Specs that drift from the code

The mirror image of code drift. If the spec says one thing and the code has since evolved to do another, the spec is now actively misleading — worse than no spec, because people trust it. The fix is to treat specs as living documents: version them in-repo next to the code, update them in the same pull request that changes behaviour, and review them as part of the diff. A spec that is not maintained is technical debt with good intentions.

Avoid

Keeping specs in a wiki, a shared drive, or a project-management tool separate from the repository. They will fall out of sync within a sprint, because nobody updates the wiki when they ship code. Specs belong in the repo, under version control, changing in the same commit as the behaviour they describe.

Treating SDD as waterfall

The biggest conceptual trap. A spec is not a contract you write once, freeze, and hand to a downstream team to implement over six months. SDD is iterative: you spec, the agent generates, you verify, and what you learn feeds back into a revised spec. The loop is tight — often minutes, not weeks. If your spec cannot change after the first agent run, you have reinvented the waterfall the industry spent thirty years escaping. The spec is sovereign, but it is also alive.
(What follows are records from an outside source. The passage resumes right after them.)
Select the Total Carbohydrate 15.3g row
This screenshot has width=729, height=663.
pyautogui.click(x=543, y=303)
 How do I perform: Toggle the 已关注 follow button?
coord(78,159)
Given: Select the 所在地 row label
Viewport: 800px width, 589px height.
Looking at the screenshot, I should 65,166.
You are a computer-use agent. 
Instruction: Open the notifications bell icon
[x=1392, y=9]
Done well, the rhythm feels less like documentation and more like a conversation with a very fast, very literal collaborator. You state intent, it builds, you check against your own criteria, you sharpen the intent, it rebuilds. The spec is simply the written record of that intent at any moment — the thing that keeps the agent and the team pointed at the same target. For larger builds where several agents work in parallel, that shared target becomes essential; our guide on multi-agent orchestration in production covers how a spec coordinates work across subagents, and if you are wiring agents to your own tools, the build-your-first-MCP-server guide shows how to give them capabilities the spec can then govern.

What you should actually do this week

Start small and let the practice earn its place. If you have no AGENTS.md or CLAUDE.md in your main repository, write one this week using the skeleton above — that alone removes a surprising amount of drift, because the agent stops reinventing your conventions on every task. Then pick the next non-trivial feature you would otherwise have vibe-coded and write a six-element spec for it first. Notice how much of what you would have caught in code review you instead caught while writing the spec, when it was a sentence to change rather than a diff to redo.
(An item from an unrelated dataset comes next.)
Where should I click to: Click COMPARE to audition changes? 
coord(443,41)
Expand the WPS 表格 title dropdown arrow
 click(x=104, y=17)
For exploratory work, keep vibe-coding — that is the right tool for discovering what the problem is. Just make the handoff explicit: when the spike has taught you the shape of the thing, stop, distil the spec, and rebuild the production version against it. And whichever tool you adopt — Spec-Kit, Kiro, Cursor Plan Mode, Claude Code, or any of the others — put the specs in version control and update them when behaviour changes. The discipline is the asset. The tool is just where you practise it.
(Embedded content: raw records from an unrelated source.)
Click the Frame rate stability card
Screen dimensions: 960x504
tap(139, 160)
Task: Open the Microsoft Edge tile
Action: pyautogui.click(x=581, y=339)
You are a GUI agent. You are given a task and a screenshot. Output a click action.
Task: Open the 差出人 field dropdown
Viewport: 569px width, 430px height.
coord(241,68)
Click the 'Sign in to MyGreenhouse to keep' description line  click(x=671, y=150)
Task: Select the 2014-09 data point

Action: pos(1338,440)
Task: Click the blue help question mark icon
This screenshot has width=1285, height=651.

Coding agents are not going to get less capable. They are going to get faster and more autonomous, which means the cost of pointing them at the wrong target keeps rising. Spec-driven development is how you make sure that when the agent runs — and it will run fast — it runs at the thing you actually meant. Write the spec. Make it sovereign. Keep it alive. The teams in Bengaluru and London that get this right in 2026 are not the ones with the cleverest prompts. They are the ones who decided, before the agent ever ran, exactly what "done" was going to mean.